Le 6 décembre 2025, une réunion publique a été consacrée à l'avenir de la commune de Boissezon, suscitant un vif intérêt parmi les participants.
Organisée par Yannick Thonon, conseiller municipal, cette rencontre a donné naissance au mouvement "Boissezon collectif citoyen", rassemblant treize residents souhaitant se présenter aux prochaines élections municipales.
Bien que les listes officielles ne soient soumises qu'avant le 26 février, ce collectif se positionne déjà comme une véritable force, communiquant activement sur les réseaux sociaux et distribuant des dépliants explicatifs dans les boîtes aux lettres.
Dans leur communiqué de presse, les membres de "Boissezon collectif citoyen" ont exposé les enjeux et ambitions du groupe, accompagnés d'une photo de leurs candidats.

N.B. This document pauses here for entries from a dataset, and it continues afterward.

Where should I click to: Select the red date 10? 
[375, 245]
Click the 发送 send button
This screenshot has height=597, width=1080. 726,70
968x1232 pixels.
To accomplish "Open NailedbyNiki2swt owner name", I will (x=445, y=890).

Yannick Thonon, 38 ans, chef d'entreprise à Castres et unique membre de l'actuel conseil municipal, a été élu tête de liste par ses camarades. Notons qu'aucun membre de la municipalité actuelle, en particulier la maire Jacqueline Cabrol, ne cherche à renouveler son mandat, laissant ainsi place à une nouvelle équipe.
A la suite de l'annonce, les candidats ont partagé un portrait quotidien de chacun, permettant à la population de mieux les connaître. Ce format numérique, bien qu'efficace, sera complété par des interactions plus directes avec les habitants.

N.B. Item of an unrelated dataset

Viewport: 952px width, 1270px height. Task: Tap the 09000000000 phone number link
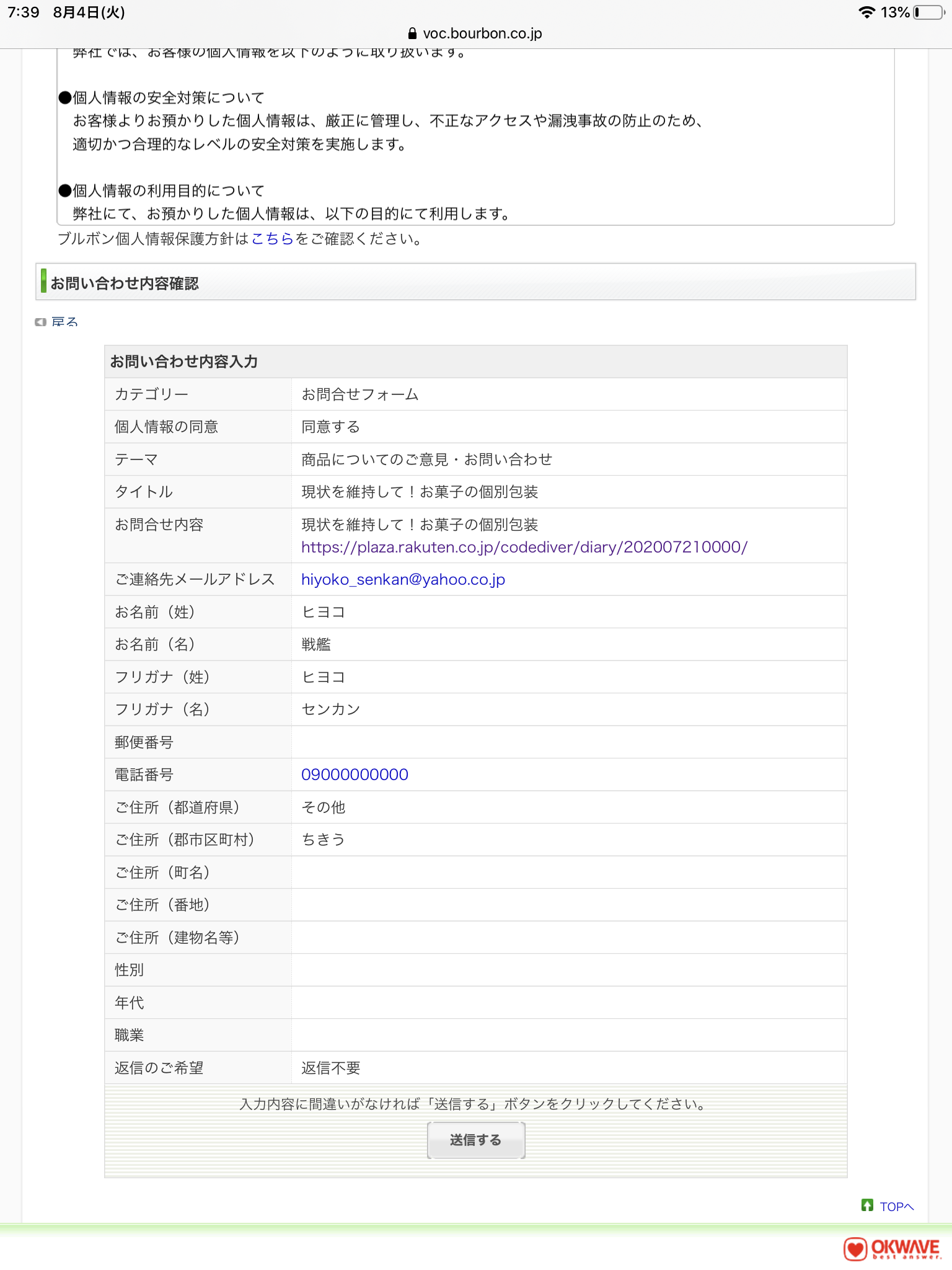coord(355,775)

Cette jeune équipe, sans affiliation politique affichée, est constituée uniquement d'habitants de la commune, la majorité résidant dans le village même. Chacun apporte son parcours et ses sensibilités, mais tous sont unis par un engagement commun.
Yannick Thonon, lors de la campagne officielle, détaillera sa profession de foi, mais la lettre citoyenne déjà distribuée donne un aperçu de leurs intentions. Trois mots-clés caractérisent leur programme : "préserver, fédérer, écouter".

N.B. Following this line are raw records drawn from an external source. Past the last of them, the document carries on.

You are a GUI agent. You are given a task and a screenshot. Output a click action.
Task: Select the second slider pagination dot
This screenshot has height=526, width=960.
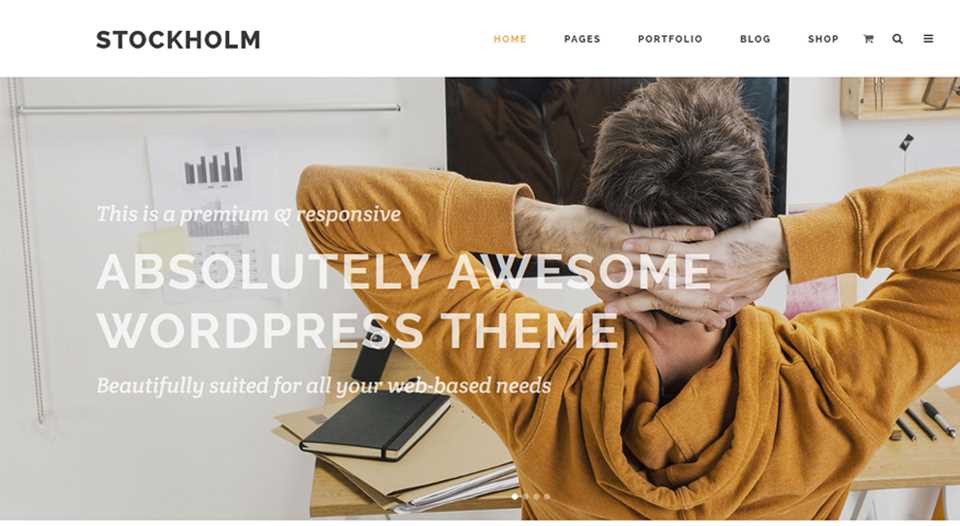tap(526, 497)
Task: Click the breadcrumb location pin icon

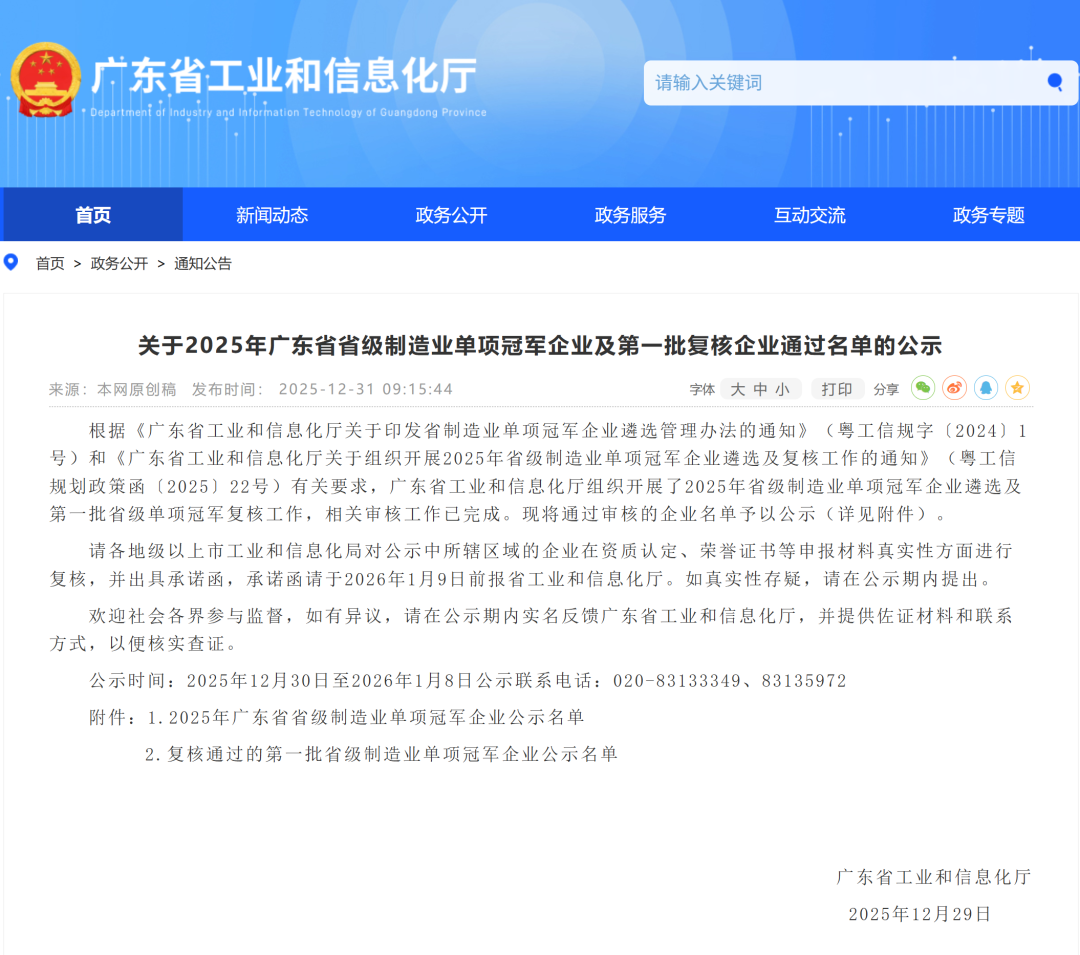Action: (x=12, y=263)
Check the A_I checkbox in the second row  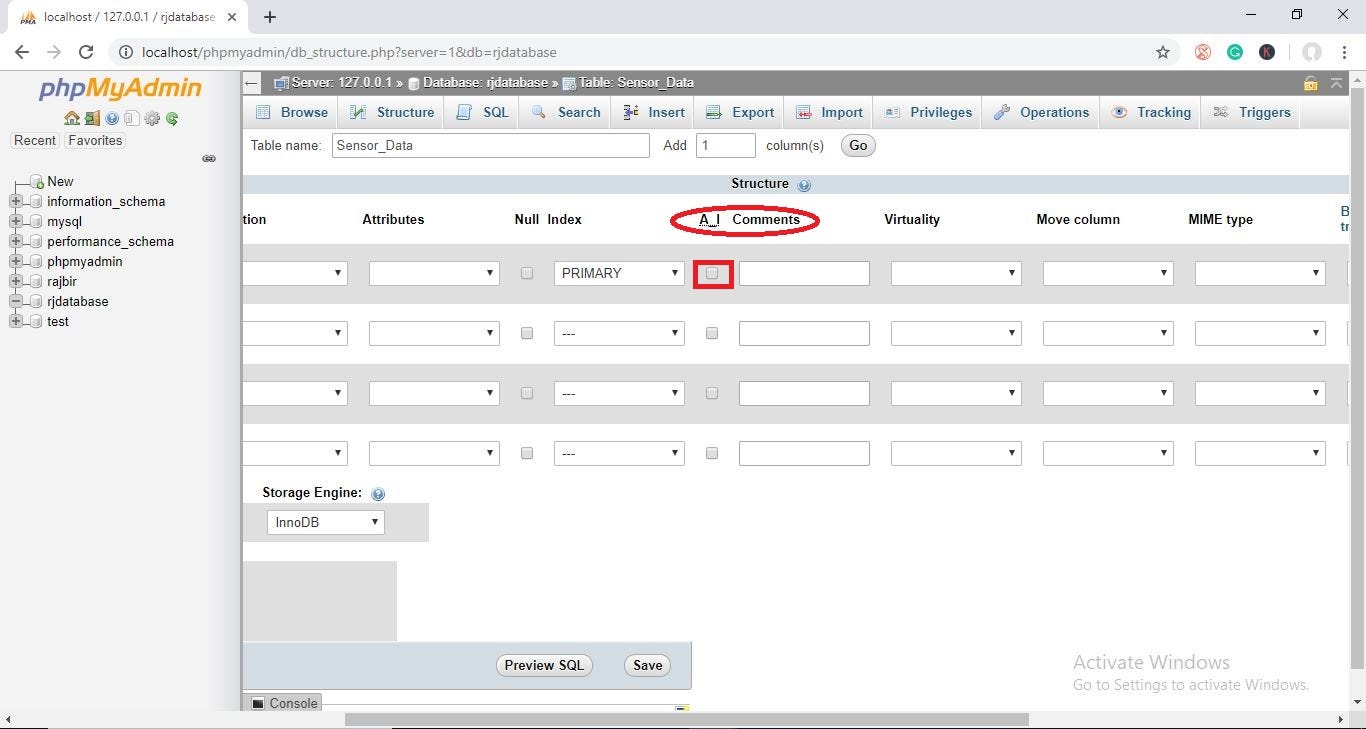point(711,333)
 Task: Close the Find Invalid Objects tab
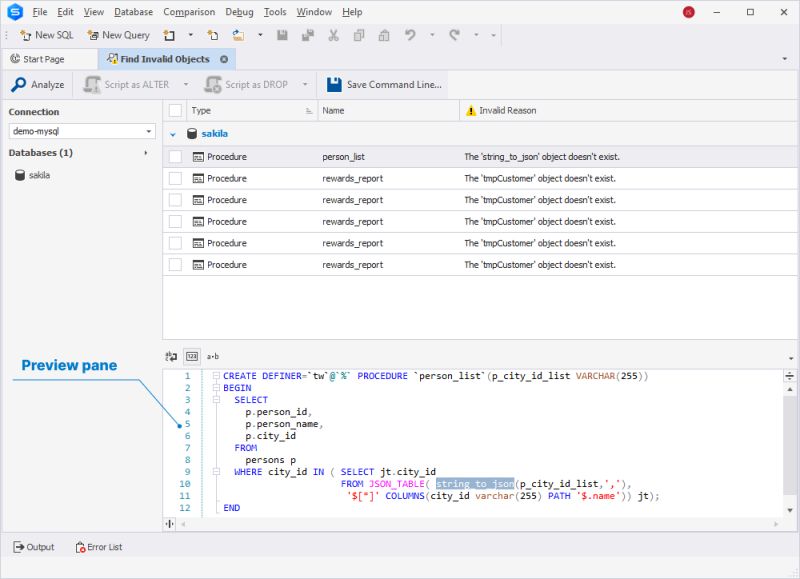[224, 59]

Les élections municipales de 2026 apportent des changements notables, tant pour les candidats que pour les votants, notamment l'obligation de créer des listes paritaires et l'impossibilité de modifier les listes lors du vote.
Les petites communes, comme Boissezon, éprouvent des difficultés croissantes à réunir des équipes municipales, et à ce jour, aucun autre groupe ne s'est déclaré, ce qui pourrait simplifier le cadre démocratique local.